**Set problem**
Return the rows below line for line, unchanged, and leave out the pictures.
━━━ Records provided ━━━
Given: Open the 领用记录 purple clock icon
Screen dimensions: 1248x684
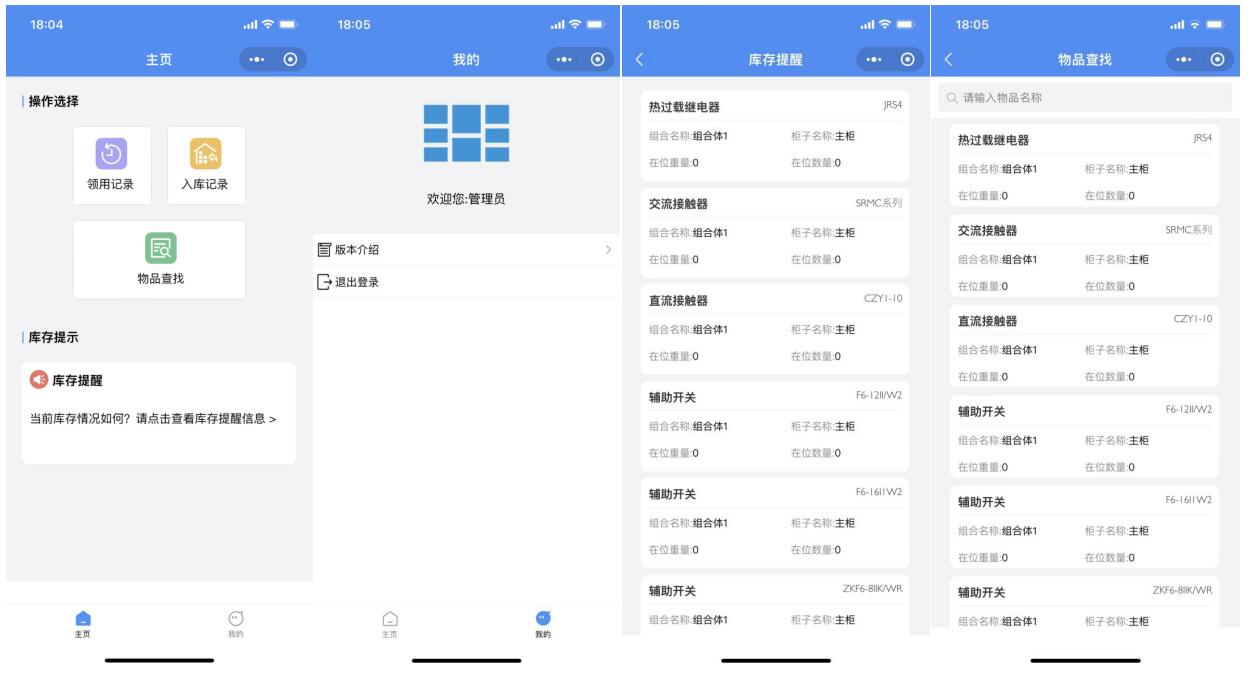Looking at the screenshot, I should pyautogui.click(x=110, y=154).
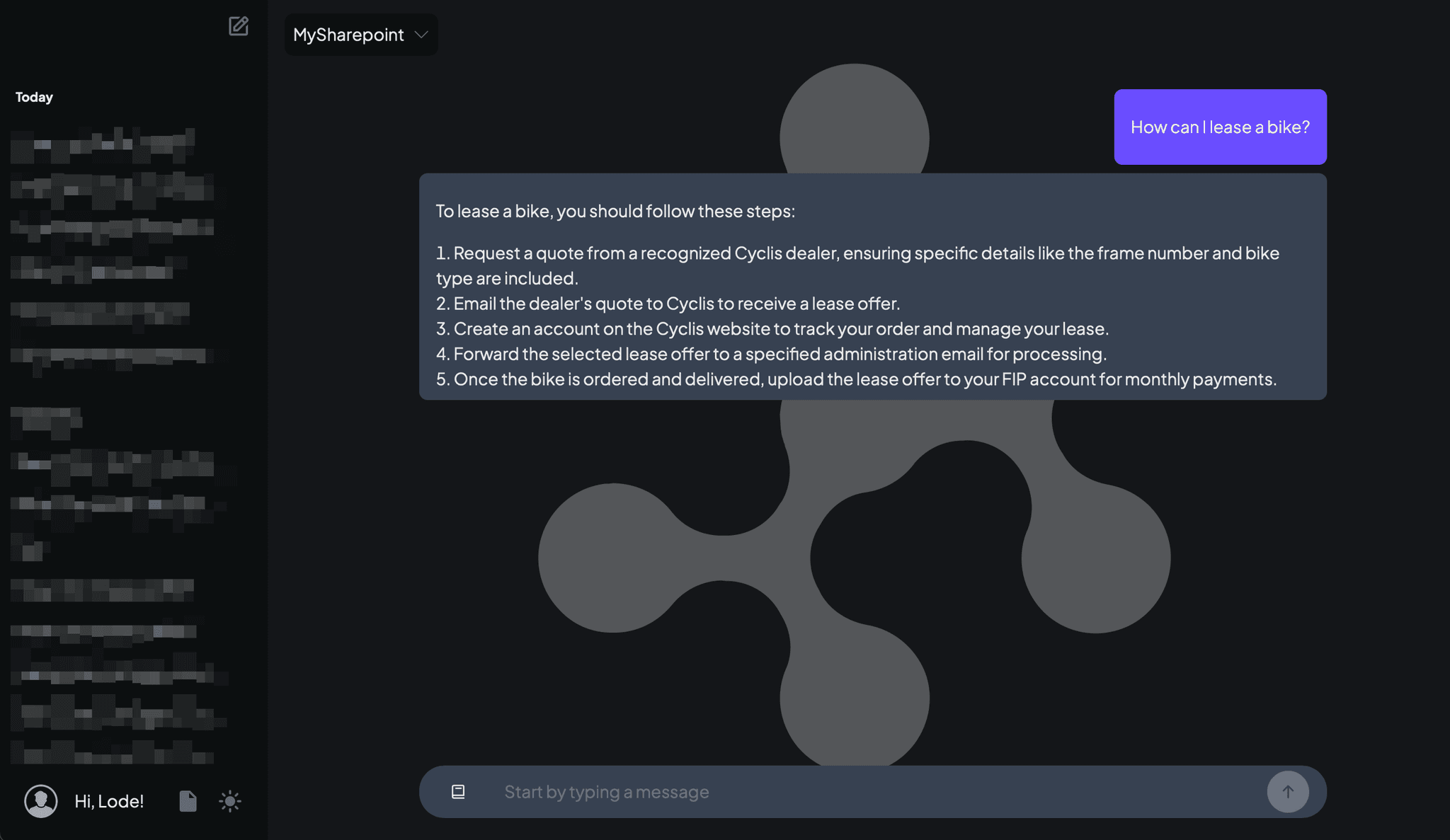The image size is (1450, 840).
Task: Click the book icon in message bar
Action: point(458,791)
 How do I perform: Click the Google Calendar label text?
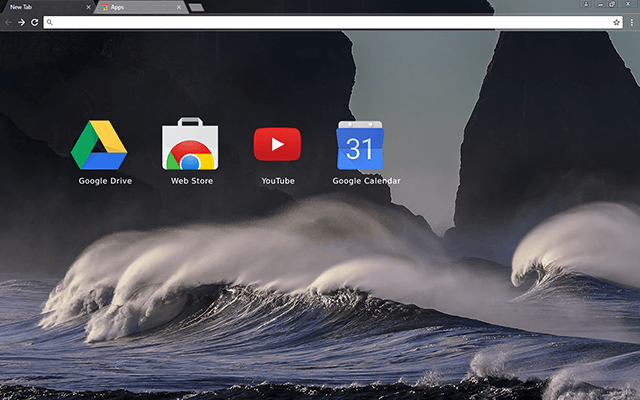[x=366, y=181]
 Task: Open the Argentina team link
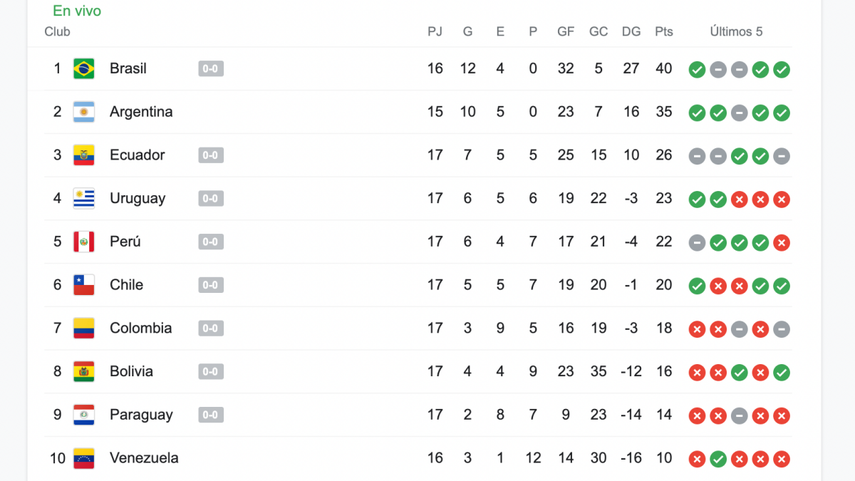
━━━
**Finished task**
Given: Open the 领用记录 purple clock icon
Screen dimensions: 1248x684
Looking at the screenshot, I should pyautogui.click(x=110, y=154).
The image size is (1450, 840).
Task: Click the book icon in message bar
Action: point(458,791)
 How do I perform: Click the Google Calendar label text?
[x=366, y=181]
 Task: Open the Argentina team link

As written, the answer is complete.